Cos’è un’associazione di cannabis?

I Cannabis Social Club (CSC) o associazioni di cannabis sono organizzazioni private senza scopo di lucro in cui la cannabis viene coltivata collettivamente e distribuita ai membri registrati. I club offrono un’alternativa più prudente e attenta alla salute pubblica rispetto ai mercati della cannabis al dettaglio dominati dalle aziende commerciali.

La crescita del modello CSC in Spagna dimostra che la legalizzazione della cannabis non significa necessariamente la sua commercializzazione. Come dimostrano, è assolutamente possibile limitare la disponibilità e la promozione della cannabis e, allo stesso tempo, rendere la droga legalmente disponibile per i consumatori adulti.

Inoltre, le convenzioni delle Nazioni Unite sulle droghe sono state interpretate come un’autorizzazione alle CSC, sulla base del fatto che sono un’estensione delle politiche di depenalizzazione.
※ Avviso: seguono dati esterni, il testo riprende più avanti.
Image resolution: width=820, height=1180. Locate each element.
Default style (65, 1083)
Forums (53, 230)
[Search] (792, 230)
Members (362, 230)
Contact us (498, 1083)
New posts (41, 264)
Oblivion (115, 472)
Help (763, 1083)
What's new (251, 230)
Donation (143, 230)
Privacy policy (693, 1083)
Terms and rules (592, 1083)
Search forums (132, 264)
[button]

Per questo motivo, il modello di associazione della cannabis evita molti degli ostacoli politici e diplomatici associati a sistemi di regolamentazione legale di più ampia portata.
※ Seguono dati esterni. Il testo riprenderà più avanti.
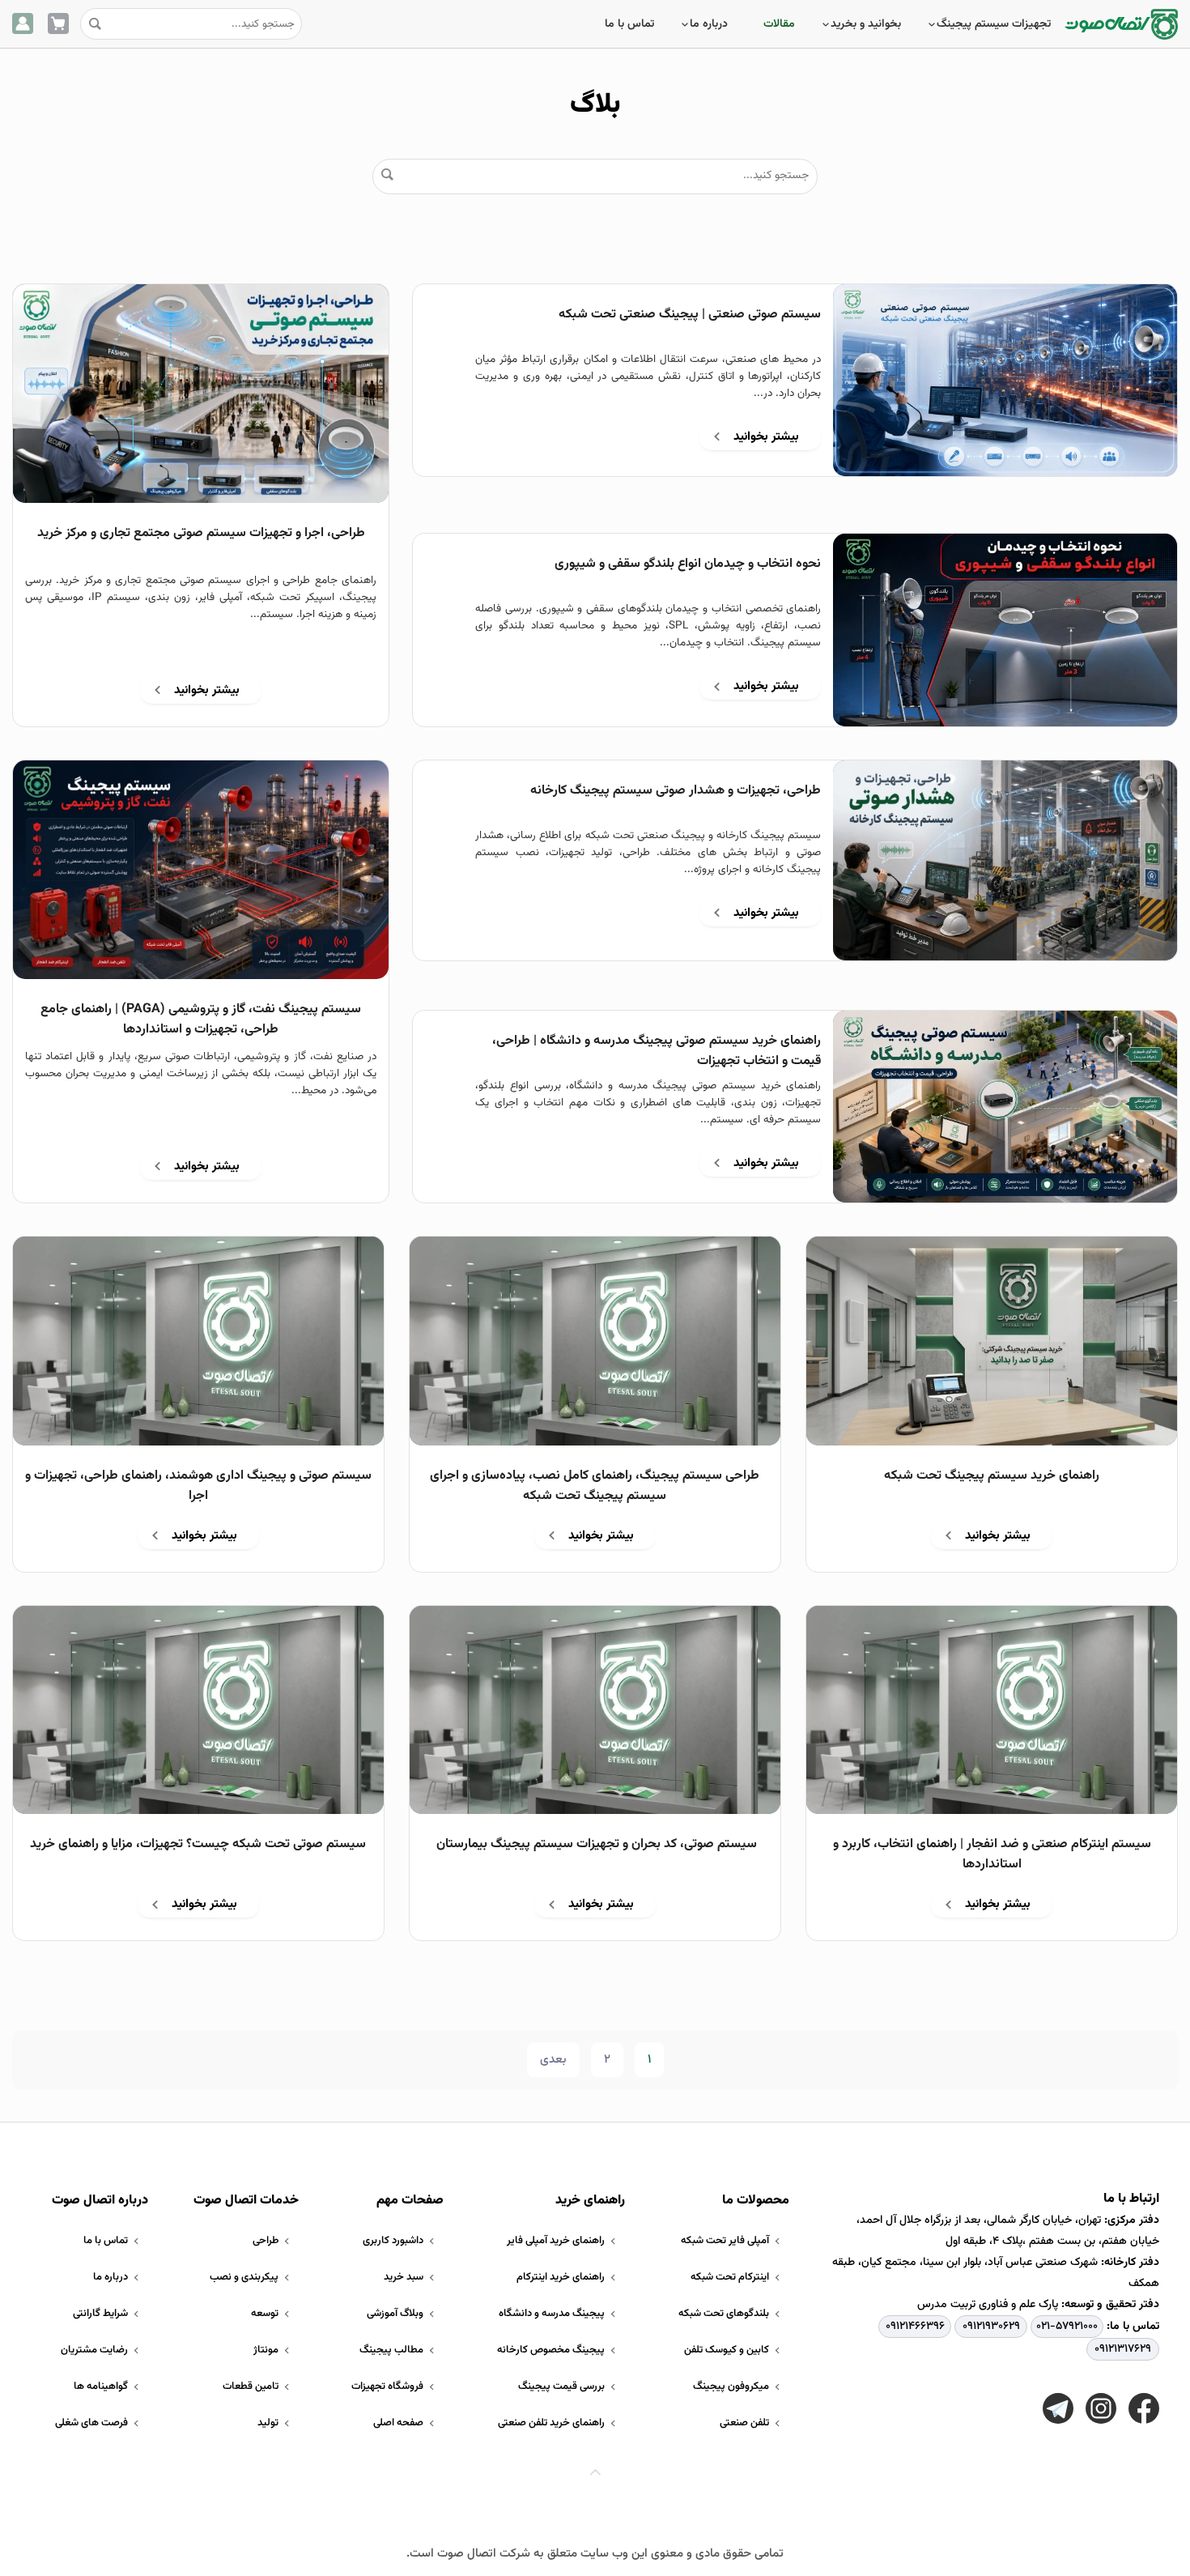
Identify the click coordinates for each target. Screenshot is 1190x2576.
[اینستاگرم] (1101, 2408)
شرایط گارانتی (100, 2314)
Regole del Cannabis Social Club

  • Devono essere iscritte in un registro regionale delle associazioni e i fondatori devono sottoporsi a una verifica dei precedenti. Le associazioni sono definite come “un gruppo di persone che si riuniscono per raggiungere un obiettivo comune senza scopo di lucro, indipendente (almeno formalmente) dal governo, dalla pubblica amministrazione, dai partiti politici e dalle imprese”.
  • Dovrebbero cercare di ridurre i danni associati all’offerta e al consumo di cannabis, anche promuovendo un uso responsabile.
  • I CSC e i loro locali devono essere chiusi al pubblico e, in alcuni casi, l’iscrizione sarà concessa solo su invito di un membro esistente che possa attestare che la persona è già un consumatore di cannabis. Possono accedere al centro anche coloro che sono in possesso di un certificato medico che attesti la presenza di una malattia che può essere trattata con la cannabis.
  • I limiti dovrebbero essere applicati alla quantità di cannabis consumata. Le quantità personali giornaliere sono fissate a una media di tre grammi per persona per ridurre la probabilità che la cannabis venga deviata per essere venduta sul mercato illegale. Inoltre, la quantità di cannabis da coltivare viene calcolata in base al numero di membri previsti e ai livelli di consumo previsti.
  • La cannabis distribuita dai club dovrebbe essere destinata a un consumo più o meno immediato. Spesso è consentito il prelievo di piccole quantità per il consumo fuori casa, ma l’obiettivo generale è quello di promuovere un consumo pianificato piuttosto che impulsivo e di ridurre al minimo il rischio che la fornitura di un partner venga rivenduta sul mercato illecito o dirottata verso un non partner.
  • I club devono operare senza scopo di lucro. I membri pagano delle quote per coprire i costi di produzione e di gestione, ma tutto il reddito generato viene reinvestito nelle loro attività. Inoltre, i club pagano l’affitto, le tasse, i contributi sociali per i dipendenti, l’imposta sulle società e, in alcuni casi, l’IVA.

Come diventare membro di un’associazione di cannabis?

Per diventare membro di un’associazione di cannabis, è necessario soddisfare una serie di requisiti. Innanzitutto, la persona deve essere maggiorenne e deve presentare la propria carta d’identità nazionale o un altro documento di riconoscimento. Inoltre, alcuni club richiedono che la persona sia residente in città, per evitare il noto turismo della cannabis. Infine, e solo in alcune partnership, la persona dovrà essere presentata da un altro partner che garantirà che non intende rivendere il prodotto.